----- Input -----
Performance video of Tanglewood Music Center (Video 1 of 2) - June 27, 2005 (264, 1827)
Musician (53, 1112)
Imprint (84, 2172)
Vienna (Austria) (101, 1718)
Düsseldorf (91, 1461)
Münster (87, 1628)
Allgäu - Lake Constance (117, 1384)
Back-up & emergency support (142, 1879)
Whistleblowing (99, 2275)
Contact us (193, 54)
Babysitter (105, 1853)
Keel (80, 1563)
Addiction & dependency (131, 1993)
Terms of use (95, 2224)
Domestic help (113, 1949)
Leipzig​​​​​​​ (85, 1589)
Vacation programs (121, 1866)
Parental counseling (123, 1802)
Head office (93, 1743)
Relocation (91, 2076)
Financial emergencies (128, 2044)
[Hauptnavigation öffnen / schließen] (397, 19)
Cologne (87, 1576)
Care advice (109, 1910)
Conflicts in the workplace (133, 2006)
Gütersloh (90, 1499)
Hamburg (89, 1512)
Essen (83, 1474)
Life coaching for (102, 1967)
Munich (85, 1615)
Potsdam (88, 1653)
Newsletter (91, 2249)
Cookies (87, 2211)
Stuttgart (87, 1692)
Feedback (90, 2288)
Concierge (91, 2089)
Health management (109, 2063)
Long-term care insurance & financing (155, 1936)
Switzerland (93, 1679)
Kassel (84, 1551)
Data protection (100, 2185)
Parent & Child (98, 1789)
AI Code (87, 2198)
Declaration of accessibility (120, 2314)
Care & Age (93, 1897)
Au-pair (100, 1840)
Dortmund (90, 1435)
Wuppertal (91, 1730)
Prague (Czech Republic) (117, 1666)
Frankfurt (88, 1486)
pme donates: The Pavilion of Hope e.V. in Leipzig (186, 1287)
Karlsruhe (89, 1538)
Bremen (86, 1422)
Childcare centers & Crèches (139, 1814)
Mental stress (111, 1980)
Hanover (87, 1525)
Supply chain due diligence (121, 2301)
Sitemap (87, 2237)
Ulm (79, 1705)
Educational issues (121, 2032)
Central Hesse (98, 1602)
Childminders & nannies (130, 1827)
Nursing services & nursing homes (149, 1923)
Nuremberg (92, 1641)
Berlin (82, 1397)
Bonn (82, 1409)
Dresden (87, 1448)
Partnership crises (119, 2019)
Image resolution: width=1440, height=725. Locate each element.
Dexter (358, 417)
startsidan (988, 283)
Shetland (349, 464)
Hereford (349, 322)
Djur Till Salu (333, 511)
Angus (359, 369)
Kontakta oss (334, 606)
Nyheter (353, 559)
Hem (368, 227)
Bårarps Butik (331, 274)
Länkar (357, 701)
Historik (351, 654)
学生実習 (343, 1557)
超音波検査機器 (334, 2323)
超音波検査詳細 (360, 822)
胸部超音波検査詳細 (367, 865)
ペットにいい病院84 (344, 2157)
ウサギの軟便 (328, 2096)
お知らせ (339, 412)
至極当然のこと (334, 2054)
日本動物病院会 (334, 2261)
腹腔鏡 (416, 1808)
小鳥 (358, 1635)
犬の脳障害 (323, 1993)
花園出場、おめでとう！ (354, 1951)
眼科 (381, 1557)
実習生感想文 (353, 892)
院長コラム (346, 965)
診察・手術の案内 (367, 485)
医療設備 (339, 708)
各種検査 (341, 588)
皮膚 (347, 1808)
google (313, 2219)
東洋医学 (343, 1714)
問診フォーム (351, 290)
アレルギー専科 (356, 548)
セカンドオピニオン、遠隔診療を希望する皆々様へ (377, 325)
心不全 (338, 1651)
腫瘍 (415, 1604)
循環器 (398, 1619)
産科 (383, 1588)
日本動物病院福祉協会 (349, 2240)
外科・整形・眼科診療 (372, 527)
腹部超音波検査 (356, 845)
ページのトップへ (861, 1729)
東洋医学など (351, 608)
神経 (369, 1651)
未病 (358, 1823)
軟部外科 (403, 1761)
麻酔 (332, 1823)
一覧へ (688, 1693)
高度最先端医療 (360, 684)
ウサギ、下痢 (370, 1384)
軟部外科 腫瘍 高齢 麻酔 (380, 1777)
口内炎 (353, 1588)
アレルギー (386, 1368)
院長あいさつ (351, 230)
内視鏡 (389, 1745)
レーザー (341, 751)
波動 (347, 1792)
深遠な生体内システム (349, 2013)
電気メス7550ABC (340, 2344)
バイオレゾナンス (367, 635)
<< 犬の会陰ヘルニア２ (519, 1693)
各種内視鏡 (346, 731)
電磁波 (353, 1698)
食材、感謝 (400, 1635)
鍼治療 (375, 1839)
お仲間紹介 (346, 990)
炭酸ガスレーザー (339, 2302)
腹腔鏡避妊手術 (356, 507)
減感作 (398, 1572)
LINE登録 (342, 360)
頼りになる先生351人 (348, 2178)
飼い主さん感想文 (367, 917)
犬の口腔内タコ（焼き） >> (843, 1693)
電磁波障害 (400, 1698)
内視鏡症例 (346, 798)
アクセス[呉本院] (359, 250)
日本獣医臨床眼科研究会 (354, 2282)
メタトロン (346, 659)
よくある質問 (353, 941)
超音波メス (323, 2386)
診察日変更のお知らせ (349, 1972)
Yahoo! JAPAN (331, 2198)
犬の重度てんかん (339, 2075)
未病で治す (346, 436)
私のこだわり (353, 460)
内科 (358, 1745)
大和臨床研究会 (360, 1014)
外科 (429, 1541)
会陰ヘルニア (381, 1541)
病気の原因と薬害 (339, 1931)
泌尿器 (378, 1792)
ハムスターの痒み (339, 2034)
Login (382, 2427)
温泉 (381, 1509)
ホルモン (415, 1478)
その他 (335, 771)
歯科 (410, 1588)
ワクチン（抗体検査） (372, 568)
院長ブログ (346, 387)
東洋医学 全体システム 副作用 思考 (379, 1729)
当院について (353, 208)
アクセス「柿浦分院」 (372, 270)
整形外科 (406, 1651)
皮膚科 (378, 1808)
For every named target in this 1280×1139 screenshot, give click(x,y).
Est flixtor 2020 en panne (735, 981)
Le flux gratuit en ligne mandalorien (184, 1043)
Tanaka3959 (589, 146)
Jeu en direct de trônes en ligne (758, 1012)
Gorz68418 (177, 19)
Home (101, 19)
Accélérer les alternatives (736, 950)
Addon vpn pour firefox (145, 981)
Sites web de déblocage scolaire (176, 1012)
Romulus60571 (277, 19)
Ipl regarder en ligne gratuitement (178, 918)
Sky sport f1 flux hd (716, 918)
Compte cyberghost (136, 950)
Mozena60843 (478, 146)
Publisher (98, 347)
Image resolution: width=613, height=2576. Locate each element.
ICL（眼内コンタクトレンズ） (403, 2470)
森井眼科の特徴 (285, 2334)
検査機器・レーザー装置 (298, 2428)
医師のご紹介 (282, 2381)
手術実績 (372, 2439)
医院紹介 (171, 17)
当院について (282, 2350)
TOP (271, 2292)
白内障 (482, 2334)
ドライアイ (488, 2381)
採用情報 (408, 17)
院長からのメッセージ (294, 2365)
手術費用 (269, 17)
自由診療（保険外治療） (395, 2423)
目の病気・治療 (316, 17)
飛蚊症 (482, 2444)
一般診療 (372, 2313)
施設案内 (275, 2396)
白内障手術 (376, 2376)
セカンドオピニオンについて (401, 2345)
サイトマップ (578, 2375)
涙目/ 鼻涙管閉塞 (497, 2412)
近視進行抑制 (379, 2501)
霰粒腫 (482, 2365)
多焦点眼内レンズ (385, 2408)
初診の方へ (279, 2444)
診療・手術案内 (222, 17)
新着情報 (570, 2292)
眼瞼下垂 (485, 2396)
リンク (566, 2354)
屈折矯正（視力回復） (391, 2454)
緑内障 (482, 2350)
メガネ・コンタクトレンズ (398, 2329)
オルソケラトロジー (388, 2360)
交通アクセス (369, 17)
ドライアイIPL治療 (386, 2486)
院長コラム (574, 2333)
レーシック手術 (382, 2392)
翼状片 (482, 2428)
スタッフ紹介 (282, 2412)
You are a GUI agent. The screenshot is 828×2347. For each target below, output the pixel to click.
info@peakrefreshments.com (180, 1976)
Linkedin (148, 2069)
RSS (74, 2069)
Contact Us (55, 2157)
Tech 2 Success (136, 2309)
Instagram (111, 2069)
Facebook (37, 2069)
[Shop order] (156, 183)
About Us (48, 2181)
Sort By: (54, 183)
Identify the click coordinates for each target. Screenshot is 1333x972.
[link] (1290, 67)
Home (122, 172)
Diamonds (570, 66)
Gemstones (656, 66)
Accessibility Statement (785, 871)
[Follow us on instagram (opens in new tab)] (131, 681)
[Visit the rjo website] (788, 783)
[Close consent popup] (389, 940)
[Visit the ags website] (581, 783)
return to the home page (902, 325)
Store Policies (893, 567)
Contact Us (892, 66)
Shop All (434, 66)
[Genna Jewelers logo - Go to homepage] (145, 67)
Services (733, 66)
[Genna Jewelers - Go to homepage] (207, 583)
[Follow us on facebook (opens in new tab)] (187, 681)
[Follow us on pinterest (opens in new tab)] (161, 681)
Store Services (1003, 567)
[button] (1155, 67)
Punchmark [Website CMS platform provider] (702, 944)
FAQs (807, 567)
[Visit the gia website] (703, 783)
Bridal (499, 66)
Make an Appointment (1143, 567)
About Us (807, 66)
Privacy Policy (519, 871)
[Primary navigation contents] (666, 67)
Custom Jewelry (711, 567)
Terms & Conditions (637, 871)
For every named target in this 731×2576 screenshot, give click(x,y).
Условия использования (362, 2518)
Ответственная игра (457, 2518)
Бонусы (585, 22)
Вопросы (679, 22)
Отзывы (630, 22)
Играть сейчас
-----
■ Instruction
Transcribe the lines exactly, from the one containing "startsidan (988, 283)" through the one containing "犬の脳障害 (323, 1993)", both included.

■ Exercise solution
startsidan (988, 283)
Shetland (349, 464)
Hereford (349, 322)
Djur Till Salu (333, 511)
Angus (359, 369)
Kontakta oss (334, 606)
Nyheter (353, 559)
Hem (368, 227)
Bårarps Butik (331, 274)
Länkar (357, 701)
Historik (351, 654)
学生実習 (343, 1557)
超音波検査機器 (334, 2323)
超音波検査詳細 (360, 822)
胸部超音波検査詳細 (367, 865)
ペットにいい病院84 (344, 2157)
ウサギの軟便 (328, 2096)
お知らせ (339, 412)
至極当然のこと (334, 2054)
日本動物病院会 (334, 2261)
腹腔鏡 (416, 1808)
小鳥 (358, 1635)
犬の脳障害 (323, 1993)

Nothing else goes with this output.